Originally reported on Scottish Legal News.

The Scottish Legal Complaints Commission (SLCC) has issued its first guidance to the professional bodies to ensure legal firms tell their clients about the commission at the earliest opportunity and also notified them of a change to the SLCC rules.

The guidance states that practitioners should ensure that clients, or others, who may wish to express dissatisfaction with a practitioner or firm, should be advised of the SLCC as the appropriate gateway for complaints at an appropriate time.

The SLCC has also asked the Law Society of Scotland, Faculty of Advocates and Association of Commercial Attorneys to issue the guidance to their members so every practitioner member of each of the professional bodies has one point of reference for all professional guidance.

SLCC chair, Jane Irvine, said: "The SLCC has the power to issue guidance on complaints handling and we wanted to ensure firms and advocates informed their clients where to take their complaint if it cannot be resolved.

"The guidance should ensure clients are best served and allow practitioners to make use of the SLCC complaint system, where appropriate, rather than taking up practitioner time where a dispute is not resolved at source.

"We are suggesting practitioners should tell clients about the SLCC at appropriate times.

"This may be when they issue a letter of engagement or as a complaint arises or at the point an internal complaint system concludes without resolution but it is for the practitioners to determine the appropriate time."

She added: "We recognise the SLCC is a second tier complaint system and practitioners must have the opportunity to resolve complaints in the first instance - and we hope they continue to do this - we will however, monitor how well practitioners are adhering to the guidance."
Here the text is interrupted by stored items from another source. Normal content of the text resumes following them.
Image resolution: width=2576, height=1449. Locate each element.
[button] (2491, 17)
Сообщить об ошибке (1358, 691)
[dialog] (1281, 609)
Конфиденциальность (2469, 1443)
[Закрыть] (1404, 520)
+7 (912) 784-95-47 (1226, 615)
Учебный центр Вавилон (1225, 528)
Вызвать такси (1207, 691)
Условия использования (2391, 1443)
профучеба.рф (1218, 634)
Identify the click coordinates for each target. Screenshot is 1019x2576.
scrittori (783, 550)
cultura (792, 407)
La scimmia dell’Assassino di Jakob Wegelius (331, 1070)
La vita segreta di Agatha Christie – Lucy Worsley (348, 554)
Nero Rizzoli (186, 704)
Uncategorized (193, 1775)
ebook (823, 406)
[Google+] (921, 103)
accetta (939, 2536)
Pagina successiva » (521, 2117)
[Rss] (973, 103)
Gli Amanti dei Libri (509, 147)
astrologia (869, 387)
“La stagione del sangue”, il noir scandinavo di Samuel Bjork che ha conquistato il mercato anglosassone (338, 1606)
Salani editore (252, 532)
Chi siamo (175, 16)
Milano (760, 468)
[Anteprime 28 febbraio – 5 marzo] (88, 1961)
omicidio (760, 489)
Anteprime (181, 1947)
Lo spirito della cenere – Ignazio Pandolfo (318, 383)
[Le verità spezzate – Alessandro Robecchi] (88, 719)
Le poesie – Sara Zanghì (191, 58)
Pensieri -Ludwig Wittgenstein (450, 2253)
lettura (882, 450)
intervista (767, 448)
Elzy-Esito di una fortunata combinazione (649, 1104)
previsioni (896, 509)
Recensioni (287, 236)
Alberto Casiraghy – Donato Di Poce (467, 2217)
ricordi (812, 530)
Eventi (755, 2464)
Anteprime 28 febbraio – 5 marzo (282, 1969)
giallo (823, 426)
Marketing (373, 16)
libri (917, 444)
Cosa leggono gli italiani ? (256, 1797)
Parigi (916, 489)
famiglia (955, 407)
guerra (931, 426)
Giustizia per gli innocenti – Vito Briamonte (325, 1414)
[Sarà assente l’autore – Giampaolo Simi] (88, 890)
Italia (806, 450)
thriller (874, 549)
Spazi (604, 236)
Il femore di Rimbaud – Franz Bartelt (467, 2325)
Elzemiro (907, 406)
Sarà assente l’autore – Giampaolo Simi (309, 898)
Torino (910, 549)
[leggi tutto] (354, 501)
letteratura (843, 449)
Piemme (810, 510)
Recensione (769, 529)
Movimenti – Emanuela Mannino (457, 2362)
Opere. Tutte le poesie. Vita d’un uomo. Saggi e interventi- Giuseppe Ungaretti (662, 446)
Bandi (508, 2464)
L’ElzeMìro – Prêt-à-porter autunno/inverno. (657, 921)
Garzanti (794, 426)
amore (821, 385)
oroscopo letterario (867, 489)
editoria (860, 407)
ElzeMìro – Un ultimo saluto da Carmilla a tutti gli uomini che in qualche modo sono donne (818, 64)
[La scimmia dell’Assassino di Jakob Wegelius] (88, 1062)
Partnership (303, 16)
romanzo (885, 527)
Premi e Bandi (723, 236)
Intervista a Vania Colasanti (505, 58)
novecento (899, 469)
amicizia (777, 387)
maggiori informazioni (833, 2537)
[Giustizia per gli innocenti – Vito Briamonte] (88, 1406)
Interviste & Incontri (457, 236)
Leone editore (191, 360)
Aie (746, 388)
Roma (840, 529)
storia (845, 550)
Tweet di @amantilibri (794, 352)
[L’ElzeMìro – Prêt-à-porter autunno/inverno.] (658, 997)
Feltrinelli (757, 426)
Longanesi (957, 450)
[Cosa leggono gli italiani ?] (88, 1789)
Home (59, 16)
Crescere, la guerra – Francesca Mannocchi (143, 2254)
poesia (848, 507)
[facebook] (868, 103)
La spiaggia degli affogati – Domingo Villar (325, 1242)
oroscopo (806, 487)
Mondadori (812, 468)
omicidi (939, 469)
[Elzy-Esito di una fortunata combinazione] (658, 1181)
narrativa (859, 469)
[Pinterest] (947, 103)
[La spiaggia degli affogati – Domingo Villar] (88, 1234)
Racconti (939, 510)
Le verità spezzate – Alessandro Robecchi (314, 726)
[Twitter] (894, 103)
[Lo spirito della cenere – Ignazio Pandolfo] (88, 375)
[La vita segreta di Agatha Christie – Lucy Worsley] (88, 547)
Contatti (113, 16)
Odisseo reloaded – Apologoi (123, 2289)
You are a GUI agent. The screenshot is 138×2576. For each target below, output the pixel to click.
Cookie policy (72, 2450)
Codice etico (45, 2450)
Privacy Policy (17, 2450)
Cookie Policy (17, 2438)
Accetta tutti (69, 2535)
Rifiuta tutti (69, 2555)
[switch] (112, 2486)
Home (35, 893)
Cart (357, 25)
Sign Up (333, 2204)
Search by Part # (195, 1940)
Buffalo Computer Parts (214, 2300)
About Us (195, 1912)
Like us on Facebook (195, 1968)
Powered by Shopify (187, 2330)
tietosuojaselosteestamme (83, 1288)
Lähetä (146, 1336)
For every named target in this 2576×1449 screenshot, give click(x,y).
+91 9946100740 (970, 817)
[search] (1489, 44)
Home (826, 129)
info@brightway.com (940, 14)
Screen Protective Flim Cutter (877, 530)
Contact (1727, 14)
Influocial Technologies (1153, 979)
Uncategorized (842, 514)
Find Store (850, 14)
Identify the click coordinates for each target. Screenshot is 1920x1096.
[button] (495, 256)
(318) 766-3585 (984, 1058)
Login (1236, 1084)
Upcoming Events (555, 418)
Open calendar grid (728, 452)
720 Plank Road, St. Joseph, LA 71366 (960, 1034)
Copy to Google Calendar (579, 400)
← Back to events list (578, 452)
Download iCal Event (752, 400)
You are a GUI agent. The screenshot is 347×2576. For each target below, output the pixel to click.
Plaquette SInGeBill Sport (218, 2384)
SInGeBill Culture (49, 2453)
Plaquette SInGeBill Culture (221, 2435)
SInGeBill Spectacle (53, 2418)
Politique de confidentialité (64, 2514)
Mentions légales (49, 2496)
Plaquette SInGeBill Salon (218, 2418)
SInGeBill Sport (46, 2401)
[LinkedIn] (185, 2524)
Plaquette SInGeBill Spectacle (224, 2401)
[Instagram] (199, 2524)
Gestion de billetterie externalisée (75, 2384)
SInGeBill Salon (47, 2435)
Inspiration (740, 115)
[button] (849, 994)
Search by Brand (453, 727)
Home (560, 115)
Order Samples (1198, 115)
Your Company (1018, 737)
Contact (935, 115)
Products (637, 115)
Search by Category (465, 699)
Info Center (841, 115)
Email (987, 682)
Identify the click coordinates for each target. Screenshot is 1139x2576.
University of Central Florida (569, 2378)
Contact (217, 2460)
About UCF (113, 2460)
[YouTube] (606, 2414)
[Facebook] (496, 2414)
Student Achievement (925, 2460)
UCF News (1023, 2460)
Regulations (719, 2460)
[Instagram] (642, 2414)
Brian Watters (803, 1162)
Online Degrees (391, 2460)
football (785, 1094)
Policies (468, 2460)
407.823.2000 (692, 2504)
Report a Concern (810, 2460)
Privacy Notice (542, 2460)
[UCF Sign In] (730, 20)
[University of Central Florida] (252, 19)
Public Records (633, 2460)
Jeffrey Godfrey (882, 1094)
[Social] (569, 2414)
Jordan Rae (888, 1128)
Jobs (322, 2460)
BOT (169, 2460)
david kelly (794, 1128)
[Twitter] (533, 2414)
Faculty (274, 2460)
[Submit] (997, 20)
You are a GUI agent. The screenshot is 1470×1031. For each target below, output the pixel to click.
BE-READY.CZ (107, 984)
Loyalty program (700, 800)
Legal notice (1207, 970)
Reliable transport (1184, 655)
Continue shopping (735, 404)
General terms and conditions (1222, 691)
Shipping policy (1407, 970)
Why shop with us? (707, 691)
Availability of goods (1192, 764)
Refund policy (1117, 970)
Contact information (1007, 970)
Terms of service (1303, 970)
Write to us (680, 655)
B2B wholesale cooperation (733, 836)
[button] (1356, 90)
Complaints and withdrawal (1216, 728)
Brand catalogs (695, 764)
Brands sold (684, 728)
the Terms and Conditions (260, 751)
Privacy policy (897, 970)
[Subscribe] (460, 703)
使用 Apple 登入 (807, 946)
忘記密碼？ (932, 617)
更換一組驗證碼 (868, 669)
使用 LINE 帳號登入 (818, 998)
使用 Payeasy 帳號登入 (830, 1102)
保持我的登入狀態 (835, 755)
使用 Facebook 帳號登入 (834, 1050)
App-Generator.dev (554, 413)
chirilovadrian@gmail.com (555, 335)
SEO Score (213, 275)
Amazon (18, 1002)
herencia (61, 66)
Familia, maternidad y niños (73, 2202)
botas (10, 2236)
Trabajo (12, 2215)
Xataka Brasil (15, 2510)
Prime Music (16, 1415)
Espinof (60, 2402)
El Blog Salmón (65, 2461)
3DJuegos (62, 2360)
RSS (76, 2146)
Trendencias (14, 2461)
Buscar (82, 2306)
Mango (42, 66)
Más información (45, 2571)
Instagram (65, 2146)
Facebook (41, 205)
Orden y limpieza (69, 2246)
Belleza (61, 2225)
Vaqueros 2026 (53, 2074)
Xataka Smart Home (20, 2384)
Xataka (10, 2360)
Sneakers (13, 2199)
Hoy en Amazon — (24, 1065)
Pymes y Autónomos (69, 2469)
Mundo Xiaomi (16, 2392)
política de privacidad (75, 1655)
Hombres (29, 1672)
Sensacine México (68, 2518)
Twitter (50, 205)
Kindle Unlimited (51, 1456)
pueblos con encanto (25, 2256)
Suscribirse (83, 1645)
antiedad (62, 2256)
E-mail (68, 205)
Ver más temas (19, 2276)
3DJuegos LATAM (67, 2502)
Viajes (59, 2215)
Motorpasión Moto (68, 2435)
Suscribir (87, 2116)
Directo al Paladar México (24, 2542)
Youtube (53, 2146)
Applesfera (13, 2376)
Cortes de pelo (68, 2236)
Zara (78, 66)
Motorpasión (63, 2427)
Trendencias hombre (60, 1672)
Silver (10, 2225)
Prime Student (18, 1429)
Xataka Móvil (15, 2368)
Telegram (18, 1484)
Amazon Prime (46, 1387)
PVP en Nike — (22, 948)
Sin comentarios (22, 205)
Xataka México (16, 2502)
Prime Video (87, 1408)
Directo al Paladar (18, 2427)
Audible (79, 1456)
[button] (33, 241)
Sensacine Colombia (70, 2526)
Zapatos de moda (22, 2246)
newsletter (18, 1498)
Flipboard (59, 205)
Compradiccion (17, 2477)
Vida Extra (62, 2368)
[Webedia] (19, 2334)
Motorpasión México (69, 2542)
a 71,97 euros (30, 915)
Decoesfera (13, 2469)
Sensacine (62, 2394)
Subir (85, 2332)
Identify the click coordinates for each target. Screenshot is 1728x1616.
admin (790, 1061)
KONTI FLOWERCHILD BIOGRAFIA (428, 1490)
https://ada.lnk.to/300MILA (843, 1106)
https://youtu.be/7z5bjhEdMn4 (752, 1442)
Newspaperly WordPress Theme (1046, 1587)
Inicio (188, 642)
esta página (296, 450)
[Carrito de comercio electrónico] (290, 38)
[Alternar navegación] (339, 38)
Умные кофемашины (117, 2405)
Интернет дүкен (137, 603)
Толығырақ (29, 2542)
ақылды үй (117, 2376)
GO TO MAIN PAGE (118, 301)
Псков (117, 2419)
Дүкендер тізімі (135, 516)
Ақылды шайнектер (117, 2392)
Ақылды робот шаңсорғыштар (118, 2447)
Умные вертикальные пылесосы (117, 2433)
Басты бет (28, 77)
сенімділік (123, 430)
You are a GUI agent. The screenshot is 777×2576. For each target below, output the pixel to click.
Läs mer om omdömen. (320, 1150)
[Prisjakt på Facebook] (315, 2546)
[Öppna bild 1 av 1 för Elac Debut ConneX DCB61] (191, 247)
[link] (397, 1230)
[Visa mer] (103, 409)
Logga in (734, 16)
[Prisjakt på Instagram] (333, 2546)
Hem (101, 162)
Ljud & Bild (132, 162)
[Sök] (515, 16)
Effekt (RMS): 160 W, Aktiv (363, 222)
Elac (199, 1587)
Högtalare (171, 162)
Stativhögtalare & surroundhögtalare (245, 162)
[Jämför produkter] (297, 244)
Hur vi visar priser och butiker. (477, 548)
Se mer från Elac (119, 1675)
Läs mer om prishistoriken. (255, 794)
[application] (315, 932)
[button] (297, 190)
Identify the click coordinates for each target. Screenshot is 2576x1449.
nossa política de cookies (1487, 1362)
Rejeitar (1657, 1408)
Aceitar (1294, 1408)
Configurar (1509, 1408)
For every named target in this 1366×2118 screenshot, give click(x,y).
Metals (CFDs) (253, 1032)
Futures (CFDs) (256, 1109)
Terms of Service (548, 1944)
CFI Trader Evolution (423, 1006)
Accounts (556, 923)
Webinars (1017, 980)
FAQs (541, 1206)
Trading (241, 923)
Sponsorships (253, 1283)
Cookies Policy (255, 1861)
The SLCC rules have been updated to reflect its experience of complaint handling over the last year and the amendments will enable it to be more flexible in its approach.

In particular, under the old rules, it was mandatory that a complaint be dealt with by a practitioner before the SLCC would investigate it.

Ms Irvine said: "This has changed to allow us, in exceptional circumstances, to accept some complaints directly without the need for the practitioner to have first looked at them; for example, where a serious allegation of misconduct is made.

"We feel this is a very important change for both consumers and practitioners as it recognises that there may be exceptional situations where further dialogue between them is not desirable."

Renfrewshire Law Centre already advises clients of the oppotunity of making complaints to this body at the outset of their instructing us.